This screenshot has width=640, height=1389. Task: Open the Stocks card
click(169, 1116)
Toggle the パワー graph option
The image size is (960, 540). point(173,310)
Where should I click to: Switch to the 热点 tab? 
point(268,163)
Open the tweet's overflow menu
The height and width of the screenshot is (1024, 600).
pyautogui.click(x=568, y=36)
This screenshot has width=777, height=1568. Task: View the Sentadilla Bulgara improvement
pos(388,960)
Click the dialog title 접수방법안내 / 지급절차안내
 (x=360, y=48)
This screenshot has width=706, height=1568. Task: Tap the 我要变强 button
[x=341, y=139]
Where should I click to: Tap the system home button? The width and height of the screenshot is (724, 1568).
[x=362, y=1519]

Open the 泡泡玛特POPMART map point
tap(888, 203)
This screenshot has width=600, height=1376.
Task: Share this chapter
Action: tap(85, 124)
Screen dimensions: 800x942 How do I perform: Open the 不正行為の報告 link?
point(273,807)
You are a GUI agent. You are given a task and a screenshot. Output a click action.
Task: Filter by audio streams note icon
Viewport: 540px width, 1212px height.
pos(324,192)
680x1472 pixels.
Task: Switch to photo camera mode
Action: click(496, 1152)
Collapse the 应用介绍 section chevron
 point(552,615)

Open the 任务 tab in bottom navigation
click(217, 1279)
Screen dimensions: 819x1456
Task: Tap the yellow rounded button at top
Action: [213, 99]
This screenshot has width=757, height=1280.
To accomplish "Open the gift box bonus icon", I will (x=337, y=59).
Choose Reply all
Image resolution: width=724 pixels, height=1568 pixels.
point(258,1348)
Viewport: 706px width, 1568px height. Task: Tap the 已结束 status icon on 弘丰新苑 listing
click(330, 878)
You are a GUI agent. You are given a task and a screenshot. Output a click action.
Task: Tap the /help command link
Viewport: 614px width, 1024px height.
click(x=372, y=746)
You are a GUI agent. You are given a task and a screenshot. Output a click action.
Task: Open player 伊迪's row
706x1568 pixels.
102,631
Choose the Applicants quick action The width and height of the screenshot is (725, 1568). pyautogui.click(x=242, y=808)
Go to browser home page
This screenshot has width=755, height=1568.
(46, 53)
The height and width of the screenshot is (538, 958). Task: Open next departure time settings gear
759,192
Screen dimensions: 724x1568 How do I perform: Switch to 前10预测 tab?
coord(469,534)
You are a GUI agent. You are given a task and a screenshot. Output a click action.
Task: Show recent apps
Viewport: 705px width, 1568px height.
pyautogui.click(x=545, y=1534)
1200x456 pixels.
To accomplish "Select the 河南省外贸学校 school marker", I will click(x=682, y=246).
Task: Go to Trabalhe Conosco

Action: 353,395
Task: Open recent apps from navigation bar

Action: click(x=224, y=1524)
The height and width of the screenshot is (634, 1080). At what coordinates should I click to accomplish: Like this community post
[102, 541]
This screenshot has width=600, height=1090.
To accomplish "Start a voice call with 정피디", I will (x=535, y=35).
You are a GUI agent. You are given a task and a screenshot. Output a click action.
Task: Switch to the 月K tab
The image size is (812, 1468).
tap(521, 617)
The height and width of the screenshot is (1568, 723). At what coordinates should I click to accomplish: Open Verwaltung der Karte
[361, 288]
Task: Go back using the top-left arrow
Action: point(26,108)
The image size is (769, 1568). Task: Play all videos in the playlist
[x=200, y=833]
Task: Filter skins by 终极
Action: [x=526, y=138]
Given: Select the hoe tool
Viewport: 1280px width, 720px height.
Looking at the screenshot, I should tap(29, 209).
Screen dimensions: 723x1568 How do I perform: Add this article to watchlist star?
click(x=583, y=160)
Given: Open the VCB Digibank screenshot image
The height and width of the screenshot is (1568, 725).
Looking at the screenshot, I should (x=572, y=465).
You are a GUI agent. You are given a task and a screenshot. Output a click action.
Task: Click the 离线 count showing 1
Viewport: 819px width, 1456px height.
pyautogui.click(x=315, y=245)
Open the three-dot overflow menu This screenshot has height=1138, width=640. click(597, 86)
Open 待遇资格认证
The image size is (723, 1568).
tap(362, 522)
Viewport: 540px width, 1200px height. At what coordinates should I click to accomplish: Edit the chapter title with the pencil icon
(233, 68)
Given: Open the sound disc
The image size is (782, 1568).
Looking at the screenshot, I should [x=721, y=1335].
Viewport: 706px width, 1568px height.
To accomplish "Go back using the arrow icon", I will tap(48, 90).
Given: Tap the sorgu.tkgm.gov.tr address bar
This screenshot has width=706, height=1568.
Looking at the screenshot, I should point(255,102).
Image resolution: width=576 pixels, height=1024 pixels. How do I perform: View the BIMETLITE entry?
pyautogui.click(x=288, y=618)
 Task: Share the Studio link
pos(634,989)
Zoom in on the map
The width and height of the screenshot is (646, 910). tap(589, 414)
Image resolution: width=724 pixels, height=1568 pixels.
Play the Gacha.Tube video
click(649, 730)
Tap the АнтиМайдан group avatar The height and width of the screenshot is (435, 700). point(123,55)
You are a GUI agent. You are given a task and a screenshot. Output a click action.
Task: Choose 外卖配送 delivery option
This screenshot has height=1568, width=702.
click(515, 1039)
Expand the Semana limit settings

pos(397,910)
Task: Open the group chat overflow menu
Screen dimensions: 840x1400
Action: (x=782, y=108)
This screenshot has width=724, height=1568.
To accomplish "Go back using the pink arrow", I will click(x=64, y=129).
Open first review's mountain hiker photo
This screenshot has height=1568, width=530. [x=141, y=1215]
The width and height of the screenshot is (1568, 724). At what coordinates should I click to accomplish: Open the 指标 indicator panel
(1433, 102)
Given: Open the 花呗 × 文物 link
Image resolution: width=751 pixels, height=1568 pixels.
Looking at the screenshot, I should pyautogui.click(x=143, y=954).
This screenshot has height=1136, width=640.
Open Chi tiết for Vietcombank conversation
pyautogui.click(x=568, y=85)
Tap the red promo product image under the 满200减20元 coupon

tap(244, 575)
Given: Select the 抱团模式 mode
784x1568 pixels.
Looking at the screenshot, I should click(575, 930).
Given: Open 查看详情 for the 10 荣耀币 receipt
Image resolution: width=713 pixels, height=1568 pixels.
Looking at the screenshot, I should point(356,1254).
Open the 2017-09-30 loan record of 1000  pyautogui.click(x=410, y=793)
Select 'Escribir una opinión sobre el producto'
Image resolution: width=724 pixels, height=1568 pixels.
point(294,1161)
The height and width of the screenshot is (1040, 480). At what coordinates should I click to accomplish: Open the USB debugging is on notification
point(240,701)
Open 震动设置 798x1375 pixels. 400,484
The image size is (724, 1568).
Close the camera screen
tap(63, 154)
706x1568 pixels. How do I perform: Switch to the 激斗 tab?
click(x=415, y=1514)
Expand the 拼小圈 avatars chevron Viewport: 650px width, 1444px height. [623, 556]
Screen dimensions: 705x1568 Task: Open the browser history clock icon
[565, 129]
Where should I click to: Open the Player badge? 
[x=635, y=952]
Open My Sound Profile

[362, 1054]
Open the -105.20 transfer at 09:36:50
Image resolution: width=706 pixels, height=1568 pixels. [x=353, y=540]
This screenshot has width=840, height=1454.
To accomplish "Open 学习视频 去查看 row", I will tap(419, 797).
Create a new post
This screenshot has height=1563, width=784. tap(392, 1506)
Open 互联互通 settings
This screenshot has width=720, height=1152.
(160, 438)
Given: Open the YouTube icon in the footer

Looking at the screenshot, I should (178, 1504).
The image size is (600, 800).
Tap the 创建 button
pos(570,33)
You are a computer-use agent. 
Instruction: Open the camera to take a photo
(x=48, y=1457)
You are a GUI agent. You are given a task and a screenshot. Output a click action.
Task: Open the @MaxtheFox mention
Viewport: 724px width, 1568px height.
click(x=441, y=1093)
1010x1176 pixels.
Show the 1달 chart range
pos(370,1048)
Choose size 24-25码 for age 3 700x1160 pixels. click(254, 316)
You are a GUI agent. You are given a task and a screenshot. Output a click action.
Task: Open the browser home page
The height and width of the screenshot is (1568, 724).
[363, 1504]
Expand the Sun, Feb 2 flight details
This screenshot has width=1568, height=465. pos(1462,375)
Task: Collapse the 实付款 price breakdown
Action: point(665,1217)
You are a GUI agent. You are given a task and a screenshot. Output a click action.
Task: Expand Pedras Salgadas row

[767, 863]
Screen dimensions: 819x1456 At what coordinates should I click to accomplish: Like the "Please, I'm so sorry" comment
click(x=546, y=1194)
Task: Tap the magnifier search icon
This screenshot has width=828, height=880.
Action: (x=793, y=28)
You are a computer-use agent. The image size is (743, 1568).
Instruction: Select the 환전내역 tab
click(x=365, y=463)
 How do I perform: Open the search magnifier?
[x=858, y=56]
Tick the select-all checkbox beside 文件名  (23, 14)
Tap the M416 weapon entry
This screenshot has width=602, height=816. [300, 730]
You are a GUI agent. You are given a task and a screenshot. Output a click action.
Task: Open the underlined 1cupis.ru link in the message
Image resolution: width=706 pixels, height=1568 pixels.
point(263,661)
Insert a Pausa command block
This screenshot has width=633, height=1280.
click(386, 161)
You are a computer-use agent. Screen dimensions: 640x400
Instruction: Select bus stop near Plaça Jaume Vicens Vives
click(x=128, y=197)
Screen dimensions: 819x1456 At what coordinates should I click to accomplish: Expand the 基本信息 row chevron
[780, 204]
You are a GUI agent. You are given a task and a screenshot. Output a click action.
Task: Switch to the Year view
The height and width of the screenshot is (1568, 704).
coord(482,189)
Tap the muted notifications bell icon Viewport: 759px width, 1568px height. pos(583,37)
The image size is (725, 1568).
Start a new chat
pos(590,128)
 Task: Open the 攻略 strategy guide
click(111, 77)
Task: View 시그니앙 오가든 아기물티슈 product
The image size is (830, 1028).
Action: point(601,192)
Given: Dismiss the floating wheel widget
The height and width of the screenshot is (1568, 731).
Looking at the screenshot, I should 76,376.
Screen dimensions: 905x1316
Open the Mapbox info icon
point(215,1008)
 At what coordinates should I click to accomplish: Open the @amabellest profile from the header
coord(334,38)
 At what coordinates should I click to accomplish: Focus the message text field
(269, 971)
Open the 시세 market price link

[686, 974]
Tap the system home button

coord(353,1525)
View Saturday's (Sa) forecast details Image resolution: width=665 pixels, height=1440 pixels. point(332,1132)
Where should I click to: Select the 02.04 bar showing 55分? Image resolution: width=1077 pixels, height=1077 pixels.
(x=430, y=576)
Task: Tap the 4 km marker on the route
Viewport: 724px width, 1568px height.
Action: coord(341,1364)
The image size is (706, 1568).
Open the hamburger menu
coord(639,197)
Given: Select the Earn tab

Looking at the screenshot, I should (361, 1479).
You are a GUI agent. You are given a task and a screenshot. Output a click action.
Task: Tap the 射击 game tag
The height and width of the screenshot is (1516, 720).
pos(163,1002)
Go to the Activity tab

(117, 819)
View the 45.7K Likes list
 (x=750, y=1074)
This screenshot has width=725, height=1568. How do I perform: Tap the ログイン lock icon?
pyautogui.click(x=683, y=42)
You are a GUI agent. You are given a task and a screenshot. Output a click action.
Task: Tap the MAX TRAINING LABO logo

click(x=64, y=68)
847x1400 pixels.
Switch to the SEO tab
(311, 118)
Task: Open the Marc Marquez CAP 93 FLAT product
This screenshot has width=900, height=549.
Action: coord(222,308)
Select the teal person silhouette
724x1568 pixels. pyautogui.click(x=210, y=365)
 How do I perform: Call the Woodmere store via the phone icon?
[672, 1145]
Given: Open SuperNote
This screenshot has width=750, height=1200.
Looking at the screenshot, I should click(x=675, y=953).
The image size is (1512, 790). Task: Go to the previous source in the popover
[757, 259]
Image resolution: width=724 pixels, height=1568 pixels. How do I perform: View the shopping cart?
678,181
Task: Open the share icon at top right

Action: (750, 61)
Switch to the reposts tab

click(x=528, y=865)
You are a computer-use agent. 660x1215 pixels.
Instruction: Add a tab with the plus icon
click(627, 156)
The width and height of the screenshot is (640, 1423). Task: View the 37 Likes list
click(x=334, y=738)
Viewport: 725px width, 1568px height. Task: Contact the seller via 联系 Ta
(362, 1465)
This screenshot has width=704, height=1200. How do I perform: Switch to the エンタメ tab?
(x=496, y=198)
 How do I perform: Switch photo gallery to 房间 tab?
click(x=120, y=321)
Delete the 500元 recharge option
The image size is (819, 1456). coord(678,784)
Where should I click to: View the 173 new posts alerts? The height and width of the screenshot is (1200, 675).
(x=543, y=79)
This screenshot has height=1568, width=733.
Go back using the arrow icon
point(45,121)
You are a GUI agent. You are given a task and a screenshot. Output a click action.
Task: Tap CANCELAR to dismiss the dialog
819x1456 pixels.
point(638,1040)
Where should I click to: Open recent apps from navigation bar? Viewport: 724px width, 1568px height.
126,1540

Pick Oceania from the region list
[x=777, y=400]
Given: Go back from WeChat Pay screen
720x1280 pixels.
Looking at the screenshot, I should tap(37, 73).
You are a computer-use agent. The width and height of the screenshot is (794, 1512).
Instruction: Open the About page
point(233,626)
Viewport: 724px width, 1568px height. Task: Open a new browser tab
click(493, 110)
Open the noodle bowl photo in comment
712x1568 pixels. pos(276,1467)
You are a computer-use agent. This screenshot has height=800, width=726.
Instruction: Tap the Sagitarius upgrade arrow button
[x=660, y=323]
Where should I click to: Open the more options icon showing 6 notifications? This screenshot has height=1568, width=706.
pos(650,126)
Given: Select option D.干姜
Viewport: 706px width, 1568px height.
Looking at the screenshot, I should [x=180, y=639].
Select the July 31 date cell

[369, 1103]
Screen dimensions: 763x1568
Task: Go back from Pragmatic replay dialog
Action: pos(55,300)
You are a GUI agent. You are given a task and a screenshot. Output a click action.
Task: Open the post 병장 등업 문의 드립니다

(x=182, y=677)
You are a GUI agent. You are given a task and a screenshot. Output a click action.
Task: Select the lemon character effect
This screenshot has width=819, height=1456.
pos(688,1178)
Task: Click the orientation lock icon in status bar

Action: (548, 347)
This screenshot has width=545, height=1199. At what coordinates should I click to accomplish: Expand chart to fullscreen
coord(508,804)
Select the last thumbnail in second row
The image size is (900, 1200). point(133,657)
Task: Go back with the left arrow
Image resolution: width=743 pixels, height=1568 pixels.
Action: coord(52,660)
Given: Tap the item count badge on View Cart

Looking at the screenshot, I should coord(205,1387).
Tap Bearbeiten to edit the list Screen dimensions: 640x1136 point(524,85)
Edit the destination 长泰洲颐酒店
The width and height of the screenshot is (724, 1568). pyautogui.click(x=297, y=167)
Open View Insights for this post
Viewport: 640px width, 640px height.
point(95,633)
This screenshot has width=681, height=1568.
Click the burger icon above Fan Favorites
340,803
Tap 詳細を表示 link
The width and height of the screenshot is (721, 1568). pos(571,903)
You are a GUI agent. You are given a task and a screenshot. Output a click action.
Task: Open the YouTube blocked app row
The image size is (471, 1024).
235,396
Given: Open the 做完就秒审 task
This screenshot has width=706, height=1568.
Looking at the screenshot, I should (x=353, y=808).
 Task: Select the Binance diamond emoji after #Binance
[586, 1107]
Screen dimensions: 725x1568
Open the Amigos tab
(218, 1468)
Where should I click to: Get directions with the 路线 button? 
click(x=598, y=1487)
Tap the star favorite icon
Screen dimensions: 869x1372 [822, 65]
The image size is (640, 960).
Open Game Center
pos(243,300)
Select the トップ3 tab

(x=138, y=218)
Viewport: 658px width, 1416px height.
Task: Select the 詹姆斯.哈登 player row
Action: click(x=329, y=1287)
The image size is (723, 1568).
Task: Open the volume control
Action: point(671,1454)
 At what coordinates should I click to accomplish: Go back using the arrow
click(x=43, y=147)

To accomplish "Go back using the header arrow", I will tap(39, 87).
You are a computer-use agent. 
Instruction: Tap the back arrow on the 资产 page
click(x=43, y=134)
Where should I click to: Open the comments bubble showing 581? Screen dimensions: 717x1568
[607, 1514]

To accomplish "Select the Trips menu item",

=-=-=

-- WHAT THE EXERCISE ASKS --
Please count the lines in the entries above that contain the string "link", treating uppercase and lowercase letters as different, and reply with only that number.

-- SOLUTION --
7